In the fast-paced world of cryptocurrency trading, it’s important to have effective tools and strategies at your disposal. One such tool is technical analysis, which can help you make informed decisions based on historical price data and crypto market trends. This guide will explore the fundamentals of crypto technical analysis and how you can use it to enhance your crypto trading skills.
What is Technical Analysis?
Technical analysis is a method of evaluating financial markets and assets by analysing historical price and volume data. It focuses on identifying patterns, trends, and indicators that can provide insights into future price movements.
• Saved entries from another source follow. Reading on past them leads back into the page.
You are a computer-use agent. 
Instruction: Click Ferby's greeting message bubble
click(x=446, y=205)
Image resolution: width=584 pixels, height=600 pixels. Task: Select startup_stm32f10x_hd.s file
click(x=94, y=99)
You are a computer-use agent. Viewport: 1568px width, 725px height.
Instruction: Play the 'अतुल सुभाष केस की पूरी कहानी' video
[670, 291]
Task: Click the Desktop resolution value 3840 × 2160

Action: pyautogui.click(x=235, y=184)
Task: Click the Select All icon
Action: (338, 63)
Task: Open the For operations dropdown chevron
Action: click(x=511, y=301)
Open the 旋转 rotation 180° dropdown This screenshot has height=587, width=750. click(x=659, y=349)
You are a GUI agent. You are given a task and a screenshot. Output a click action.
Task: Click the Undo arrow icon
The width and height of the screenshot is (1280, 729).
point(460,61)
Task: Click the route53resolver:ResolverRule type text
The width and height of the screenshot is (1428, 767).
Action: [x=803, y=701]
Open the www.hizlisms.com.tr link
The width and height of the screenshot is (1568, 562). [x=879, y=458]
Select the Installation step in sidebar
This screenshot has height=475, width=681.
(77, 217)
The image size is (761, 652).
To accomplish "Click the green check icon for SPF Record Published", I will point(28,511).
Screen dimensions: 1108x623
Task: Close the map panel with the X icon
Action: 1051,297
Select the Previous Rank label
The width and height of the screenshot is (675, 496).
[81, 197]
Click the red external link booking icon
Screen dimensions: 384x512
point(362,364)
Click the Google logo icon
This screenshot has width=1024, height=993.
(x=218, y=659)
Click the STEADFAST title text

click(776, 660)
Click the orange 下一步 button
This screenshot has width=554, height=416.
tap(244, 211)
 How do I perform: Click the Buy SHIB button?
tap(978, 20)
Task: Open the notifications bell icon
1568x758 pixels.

By studying charts and employing various technical indicators, traders aim to make predictions about the direction and timing of market movements.
How is Technical Analysis Helpful?
Technical analysis offers several benefits to crypto traders:
- Identifying trends: Technical analysis helps traders identify trends in the market, whether they are bullish (upward), bearish (downward), or ranging (sideways). This information can be valuable for making informed trading decisions.
- Entry and exit Points: By studying market price patterns and support/resistance levels, technical analysis can assist in determining optimal entry and exit points for trades. This can improve the timing of your transactions and potentially increase profits.
- Risk management: Technical analysis tools provide insights into the potential risk associated with a trade. By setting stop-loss orders and understanding risk-reward ratios, traders can manage their risk effectively and protect their capital.
- Confirmation of fundamental analysis: While fundamental analysis focuses on evaluating the intrinsic value of an asset, technical analysis can be used to confirm or validate the assumptions made based on fundamental analysis. This combination can provide a more comprehensive view of the market.
What is the Difference Between Technical Analysis and Fundamental Analysis?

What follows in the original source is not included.